We know there is a nice Cauchy-Schwarz $\| f\cdot g\|_{L^2(\Gamma )}\leq \| f\|_{L^2(\Gamma )}\| g\|_{L^2(\Gamma )}$. Is there a counterpart of this in $H^{-1/2}$? If $f,g\in L^2(\Gamma )$, is it true that $\| f\cdot g\|_{H^{-1/2}(\Gamma )}\leq \| f\|_{H^{-1/2}(\Gamma )}\| g\|_{H^{-1/2}(\Gamma )}$?
Or is $\| f\cdot g\|_{H^{-1/2}(\Gamma )}\leq \| f^2\|_{H^{-1/2}(\Gamma )}\| g^2\|_{H^{-1/2}(\Gamma )}$ the best we can do?
If I understood you first question well, there is some ways to define inner product in $H^{-1/2}$. For example by using Riesz theorem, if we indetify $F,G\in H^{-1/2}$ with $f,g\in H^{1/2}$, then we can define the inner product $(\cdot,\cdot)$ in $H^{-1/2}$ by $$(F,G)=((f,g))$$
where $((\cdot,\cdot))$ is the inner product in $H^{1/2}$.
Another way is: define in $H^{-1/2}$ the norm $$\|F\|_{H^{-1/2}}=\sup_{f\in H^{1/2},\ \|f\|_{H^{1/2}}=1}\langle F,f\rangle$$
You can verify that $\|\cdot\|_{H^{-1/2}}$ satisfies the paralelogram law and hence it is possible to define a inner product with it (do you know how to do it?). Note that, if we assume Riesz theorem here, we have the first definition.

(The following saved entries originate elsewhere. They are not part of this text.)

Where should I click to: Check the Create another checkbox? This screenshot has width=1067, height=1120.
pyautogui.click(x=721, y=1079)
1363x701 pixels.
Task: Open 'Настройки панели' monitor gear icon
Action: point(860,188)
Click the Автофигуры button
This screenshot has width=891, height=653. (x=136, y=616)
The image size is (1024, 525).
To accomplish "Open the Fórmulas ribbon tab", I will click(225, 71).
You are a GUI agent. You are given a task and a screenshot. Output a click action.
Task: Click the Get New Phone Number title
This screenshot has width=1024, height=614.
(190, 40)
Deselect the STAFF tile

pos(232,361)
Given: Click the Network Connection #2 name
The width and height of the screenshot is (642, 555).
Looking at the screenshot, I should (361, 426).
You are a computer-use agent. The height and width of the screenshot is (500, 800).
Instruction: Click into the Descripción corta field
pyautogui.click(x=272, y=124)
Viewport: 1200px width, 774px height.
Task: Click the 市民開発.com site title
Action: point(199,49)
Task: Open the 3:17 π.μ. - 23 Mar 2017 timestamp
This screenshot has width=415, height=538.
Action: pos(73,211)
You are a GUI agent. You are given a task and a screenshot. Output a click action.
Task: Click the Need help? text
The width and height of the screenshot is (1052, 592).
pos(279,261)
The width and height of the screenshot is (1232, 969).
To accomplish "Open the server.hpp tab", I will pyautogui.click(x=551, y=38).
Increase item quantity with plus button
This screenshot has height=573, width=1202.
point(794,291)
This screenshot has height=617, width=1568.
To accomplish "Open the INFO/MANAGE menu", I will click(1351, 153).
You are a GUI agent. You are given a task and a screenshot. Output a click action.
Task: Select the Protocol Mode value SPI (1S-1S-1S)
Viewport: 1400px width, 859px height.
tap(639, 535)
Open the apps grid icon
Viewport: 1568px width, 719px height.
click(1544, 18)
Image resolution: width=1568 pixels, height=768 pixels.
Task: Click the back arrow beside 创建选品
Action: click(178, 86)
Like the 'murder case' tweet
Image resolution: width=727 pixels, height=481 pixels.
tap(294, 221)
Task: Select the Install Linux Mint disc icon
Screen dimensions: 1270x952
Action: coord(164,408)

For your second question, first note that your statement is wrong, as pointed out by @40votes. The right statement is: if $(\cdot,\cdot)$ denotes the inner product in $H^{-1/2}$ then for all $f,g\in L^2$ we have that $$|(f,g)|\leq \|f\|_{H^{-1/2}}\|g\|_{H^{-1/2}}$$
This is true because every inner product satisfies Cauchy-Schwarz inequality and also $L^2\subset H^{-1/2}$.